List, from the lines below, each one with "Given" in it.

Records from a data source
════════════════════
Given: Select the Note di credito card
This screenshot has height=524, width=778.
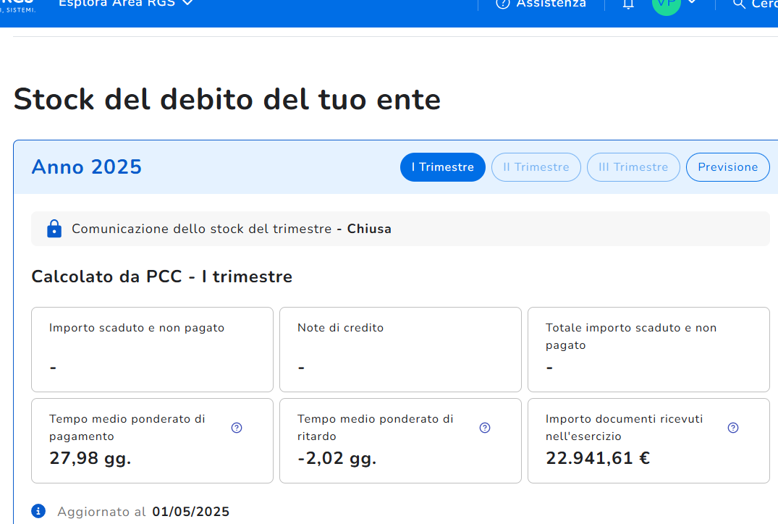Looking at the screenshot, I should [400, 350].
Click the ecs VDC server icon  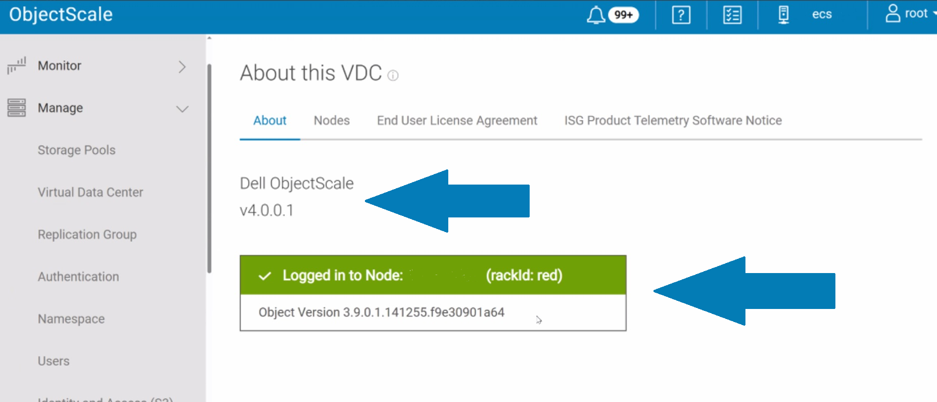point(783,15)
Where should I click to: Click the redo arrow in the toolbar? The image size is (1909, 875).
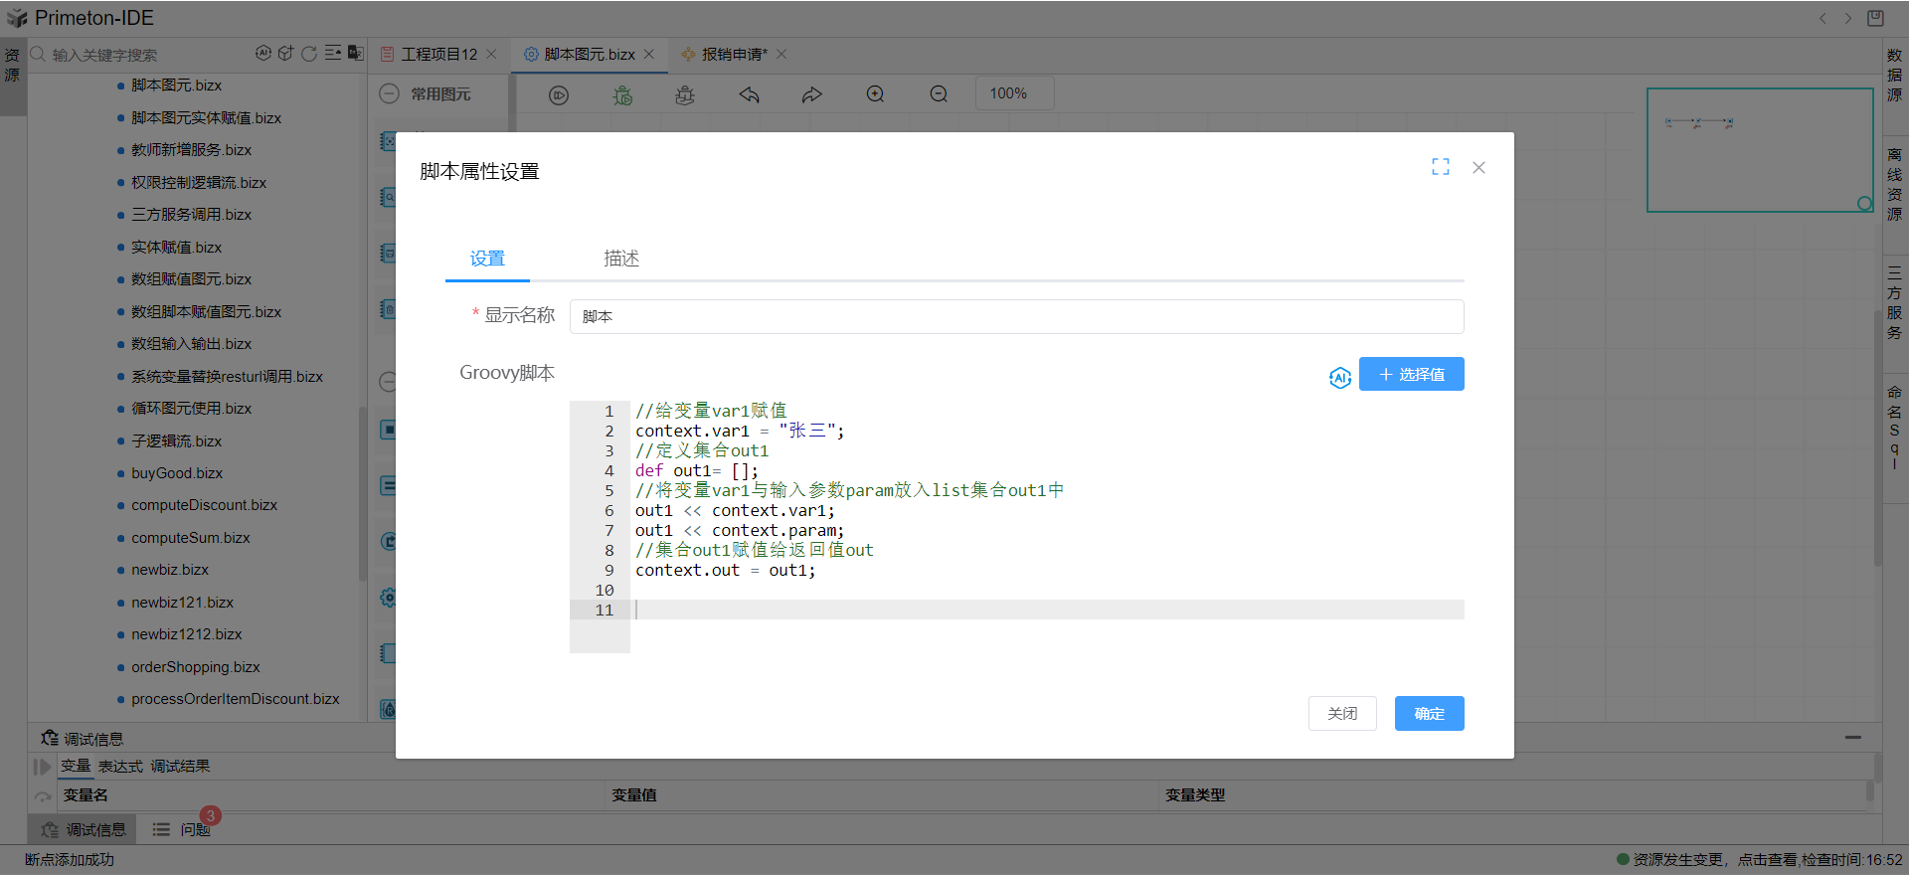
════════════════════
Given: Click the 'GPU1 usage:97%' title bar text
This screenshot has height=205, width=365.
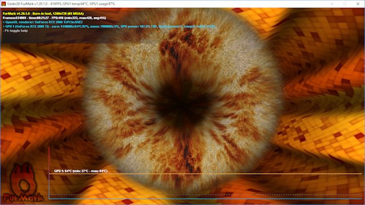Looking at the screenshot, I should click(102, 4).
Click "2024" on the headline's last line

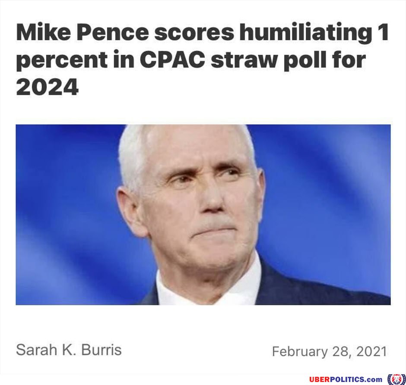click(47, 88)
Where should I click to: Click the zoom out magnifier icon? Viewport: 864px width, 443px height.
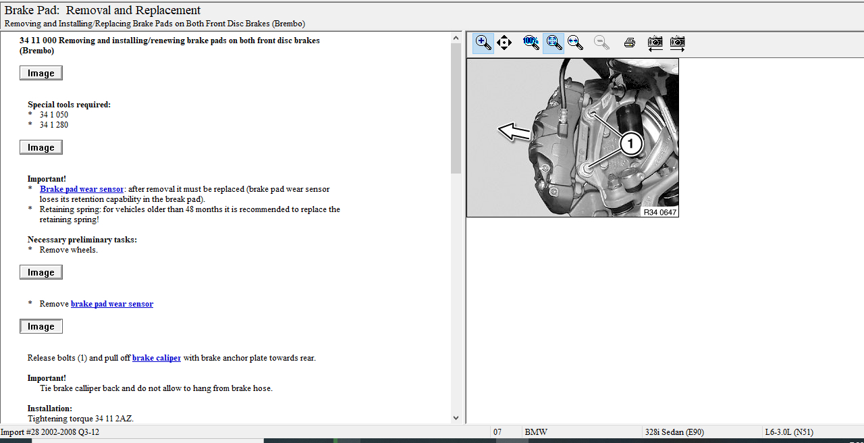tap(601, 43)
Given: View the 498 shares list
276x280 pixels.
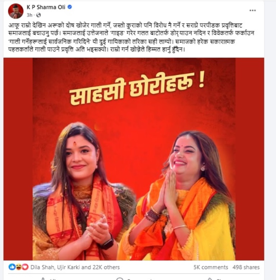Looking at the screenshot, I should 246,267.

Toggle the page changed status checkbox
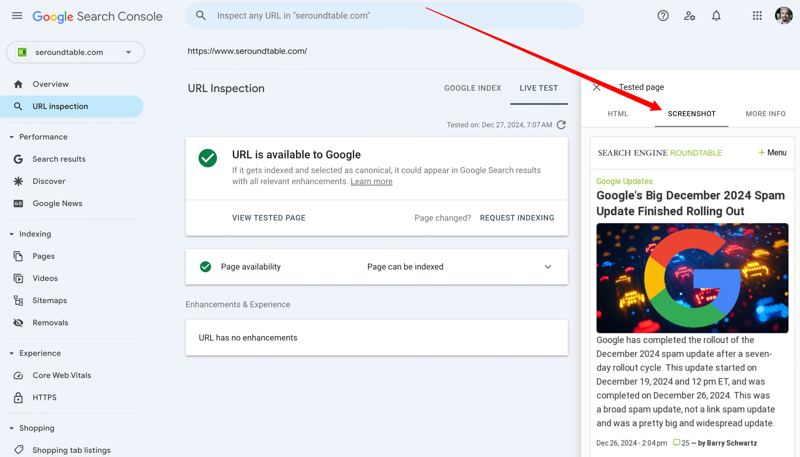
════════════════════
SOLVED PROBLEM
Given: Select the Note di credito card
Given: Click the 'GPU1 usage:97%' title bar text
Given: View the 498 shares list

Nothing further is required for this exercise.